The problem
Each entry below should be retyped exactly as given.

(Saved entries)
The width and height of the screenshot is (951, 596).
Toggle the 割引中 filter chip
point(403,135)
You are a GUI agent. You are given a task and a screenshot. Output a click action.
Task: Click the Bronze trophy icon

Problem solution
The width and height of the screenshot is (951, 596).
Toggle the 割引中 filter chip
point(403,135)
You are a GUI agent. You are given a task and a screenshot. Output a click action.
Task: Click the Bronze trophy icon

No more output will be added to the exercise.